> _EXERCISE DIRECTIONS_
Update the material below by replacing "Where should I click to" with "Where do I click to" everywhere it occurs, and reproduce every line with nothing else changed.

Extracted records

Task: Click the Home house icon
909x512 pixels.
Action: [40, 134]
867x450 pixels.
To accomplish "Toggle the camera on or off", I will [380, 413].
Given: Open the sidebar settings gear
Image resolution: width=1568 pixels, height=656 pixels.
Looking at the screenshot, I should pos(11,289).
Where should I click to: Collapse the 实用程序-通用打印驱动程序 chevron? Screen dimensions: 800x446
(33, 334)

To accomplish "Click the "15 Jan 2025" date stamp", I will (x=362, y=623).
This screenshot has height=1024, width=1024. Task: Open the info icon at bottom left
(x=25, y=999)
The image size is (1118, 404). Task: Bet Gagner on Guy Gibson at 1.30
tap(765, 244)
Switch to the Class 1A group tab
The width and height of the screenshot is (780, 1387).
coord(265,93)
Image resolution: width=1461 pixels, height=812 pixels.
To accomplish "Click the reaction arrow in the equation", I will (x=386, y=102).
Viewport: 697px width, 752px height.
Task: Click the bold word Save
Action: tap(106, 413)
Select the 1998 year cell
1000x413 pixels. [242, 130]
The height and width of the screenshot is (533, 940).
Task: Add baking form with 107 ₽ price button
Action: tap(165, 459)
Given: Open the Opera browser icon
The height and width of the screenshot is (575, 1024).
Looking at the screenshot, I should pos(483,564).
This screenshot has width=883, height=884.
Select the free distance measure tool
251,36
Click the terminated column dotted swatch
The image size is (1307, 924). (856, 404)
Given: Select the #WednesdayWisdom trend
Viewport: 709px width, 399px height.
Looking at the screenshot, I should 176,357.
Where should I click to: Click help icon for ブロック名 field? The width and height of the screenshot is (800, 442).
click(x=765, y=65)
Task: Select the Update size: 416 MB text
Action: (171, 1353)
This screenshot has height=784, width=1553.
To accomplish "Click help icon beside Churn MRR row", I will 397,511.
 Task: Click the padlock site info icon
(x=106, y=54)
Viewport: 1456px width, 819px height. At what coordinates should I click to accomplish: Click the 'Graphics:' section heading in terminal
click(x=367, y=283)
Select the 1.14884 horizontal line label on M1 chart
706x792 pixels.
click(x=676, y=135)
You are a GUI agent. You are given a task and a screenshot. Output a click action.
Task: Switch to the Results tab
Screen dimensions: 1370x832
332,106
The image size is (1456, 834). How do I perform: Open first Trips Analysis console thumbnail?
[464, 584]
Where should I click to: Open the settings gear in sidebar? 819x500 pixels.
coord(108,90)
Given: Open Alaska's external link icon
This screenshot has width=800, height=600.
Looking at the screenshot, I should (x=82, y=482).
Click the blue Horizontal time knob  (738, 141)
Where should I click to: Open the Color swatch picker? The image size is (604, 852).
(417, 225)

> _COMPLETE RESPONSE_
Task: Click the Home house icon
909x512 pixels.
Action: [40, 134]
867x450 pixels.
To accomplish "Toggle the camera on or off", I will [380, 413].
Given: Open the sidebar settings gear
Image resolution: width=1568 pixels, height=656 pixels.
Looking at the screenshot, I should pos(11,289).
Where do I click to: Collapse the 实用程序-通用打印驱动程序 chevron? Screen dimensions: 800x446
(33, 334)

To accomplish "Click the "15 Jan 2025" date stamp", I will (x=362, y=623).
This screenshot has height=1024, width=1024. Task: Open the info icon at bottom left
(x=25, y=999)
The image size is (1118, 404). Task: Bet Gagner on Guy Gibson at 1.30
tap(765, 244)
Switch to the Class 1A group tab
The width and height of the screenshot is (780, 1387).
coord(265,93)
Image resolution: width=1461 pixels, height=812 pixels.
To accomplish "Click the reaction arrow in the equation", I will (x=386, y=102).
Viewport: 697px width, 752px height.
Task: Click the bold word Save
Action: tap(106, 413)
Select the 1998 year cell
1000x413 pixels. [242, 130]
The height and width of the screenshot is (533, 940).
Task: Add baking form with 107 ₽ price button
Action: tap(165, 459)
Given: Open the Opera browser icon
The height and width of the screenshot is (575, 1024).
Looking at the screenshot, I should pos(483,564).
This screenshot has width=883, height=884.
Select the free distance measure tool
251,36
Click the terminated column dotted swatch
The image size is (1307, 924). (856, 404)
Given: Select the #WednesdayWisdom trend
Viewport: 709px width, 399px height.
Looking at the screenshot, I should 176,357.
Where do I click to: Click help icon for ブロック名 field? The width and height of the screenshot is (800, 442).
click(x=765, y=65)
Task: Select the Update size: 416 MB text
Action: (171, 1353)
This screenshot has height=784, width=1553.
To accomplish "Click help icon beside Churn MRR row", I will 397,511.
 Task: Click the padlock site info icon
(x=106, y=54)
Viewport: 1456px width, 819px height. At what coordinates should I click to accomplish: Click the 'Graphics:' section heading in terminal
click(x=367, y=283)
Select the 1.14884 horizontal line label on M1 chart
706x792 pixels.
click(x=676, y=135)
You are a GUI agent. You are given a task and a screenshot. Output a click action.
Task: Switch to the Results tab
Screen dimensions: 1370x832
332,106
The image size is (1456, 834). How do I perform: Open first Trips Analysis console thumbnail?
[464, 584]
Where do I click to: Open the settings gear in sidebar? 819x500 pixels.
coord(108,90)
Given: Open Alaska's external link icon
This screenshot has width=800, height=600.
Looking at the screenshot, I should (x=82, y=482).
Click the blue Horizontal time knob  (738, 141)
Where do I click to: Open the Color swatch picker? The image size is (604, 852).
(417, 225)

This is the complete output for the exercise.